> _Task goal_: Set down all of the entries precisely as they were written.

#####

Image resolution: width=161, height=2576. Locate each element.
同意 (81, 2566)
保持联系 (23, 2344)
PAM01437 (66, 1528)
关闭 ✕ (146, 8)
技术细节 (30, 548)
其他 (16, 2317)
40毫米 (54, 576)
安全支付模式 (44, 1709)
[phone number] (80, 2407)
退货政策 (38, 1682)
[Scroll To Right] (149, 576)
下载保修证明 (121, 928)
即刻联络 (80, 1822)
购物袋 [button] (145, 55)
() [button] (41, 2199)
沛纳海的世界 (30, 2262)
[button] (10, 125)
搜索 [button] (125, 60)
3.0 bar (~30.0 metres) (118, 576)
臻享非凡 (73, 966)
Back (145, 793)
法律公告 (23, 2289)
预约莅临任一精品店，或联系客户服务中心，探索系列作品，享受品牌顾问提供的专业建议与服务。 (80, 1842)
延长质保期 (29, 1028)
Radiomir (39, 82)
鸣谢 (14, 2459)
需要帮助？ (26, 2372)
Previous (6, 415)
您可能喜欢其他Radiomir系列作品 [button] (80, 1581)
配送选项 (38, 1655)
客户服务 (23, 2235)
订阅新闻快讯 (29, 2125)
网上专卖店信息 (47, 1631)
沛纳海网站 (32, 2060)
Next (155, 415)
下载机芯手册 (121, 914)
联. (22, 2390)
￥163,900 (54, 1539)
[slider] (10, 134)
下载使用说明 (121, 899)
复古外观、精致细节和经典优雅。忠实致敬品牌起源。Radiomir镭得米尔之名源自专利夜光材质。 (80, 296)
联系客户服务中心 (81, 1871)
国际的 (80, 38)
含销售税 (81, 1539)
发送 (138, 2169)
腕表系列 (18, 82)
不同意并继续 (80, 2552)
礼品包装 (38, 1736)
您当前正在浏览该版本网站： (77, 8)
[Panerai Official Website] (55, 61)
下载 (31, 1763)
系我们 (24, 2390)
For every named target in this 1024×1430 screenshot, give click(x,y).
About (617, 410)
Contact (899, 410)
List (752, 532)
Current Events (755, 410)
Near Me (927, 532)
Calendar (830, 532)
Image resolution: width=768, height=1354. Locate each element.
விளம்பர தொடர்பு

#####

> _Output for this task_:
Image resolution: width=161, height=2576. Locate each element.
同意 (81, 2566)
保持联系 (23, 2344)
PAM01437 (66, 1528)
关闭 ✕ (146, 8)
技术细节 (30, 548)
其他 (16, 2317)
40毫米 (54, 576)
安全支付模式 (44, 1709)
[phone number] (80, 2407)
退货政策 (38, 1682)
[Scroll To Right] (149, 576)
下载保修证明 (121, 928)
即刻联络 (80, 1822)
购物袋 [button] (145, 55)
() [button] (41, 2199)
沛纳海的世界 (30, 2262)
[button] (10, 125)
搜索 [button] (125, 60)
3.0 bar (~30.0 metres) (118, 576)
臻享非凡 (73, 966)
Back (145, 793)
法律公告 (23, 2289)
预约莅临任一精品店，或联系客户服务中心，探索系列作品，享受品牌顾问提供的专业建议与服务。 (80, 1842)
延长质保期 (29, 1028)
Radiomir (39, 82)
鸣谢 (14, 2459)
需要帮助？ (26, 2372)
Previous (6, 415)
您可能喜欢其他Radiomir系列作品 [button] (80, 1581)
配送选项 (38, 1655)
客户服务 (23, 2235)
订阅新闻快讯 (29, 2125)
网上专卖店信息 (47, 1631)
沛纳海网站 (32, 2060)
Next (155, 415)
下载机芯手册 (121, 914)
联. (22, 2390)
￥163,900 (54, 1539)
[slider] (10, 134)
下载使用说明 (121, 899)
复古外观、精致细节和经典优雅。忠实致敬品牌起源。Radiomir镭得米尔之名源自专利夜光材质。 (80, 296)
联系客户服务中心 (81, 1871)
国际的 (80, 38)
含销售税 (81, 1539)
发送 (138, 2169)
腕表系列 (18, 82)
不同意并继续 (80, 2552)
礼品包装 (38, 1736)
您当前正在浏览该版本网站： (77, 8)
[Panerai Official Website] (55, 61)
下载 (31, 1763)
系我们 (24, 2390)
For every named target in this 1024×1430 screenshot, give click(x,y).
About (617, 410)
Contact (899, 410)
List (752, 532)
Current Events (755, 410)
Near Me (927, 532)
Calendar (830, 532)
Image resolution: width=768, height=1354. Locate each element.
விளம்பர தொடர்பு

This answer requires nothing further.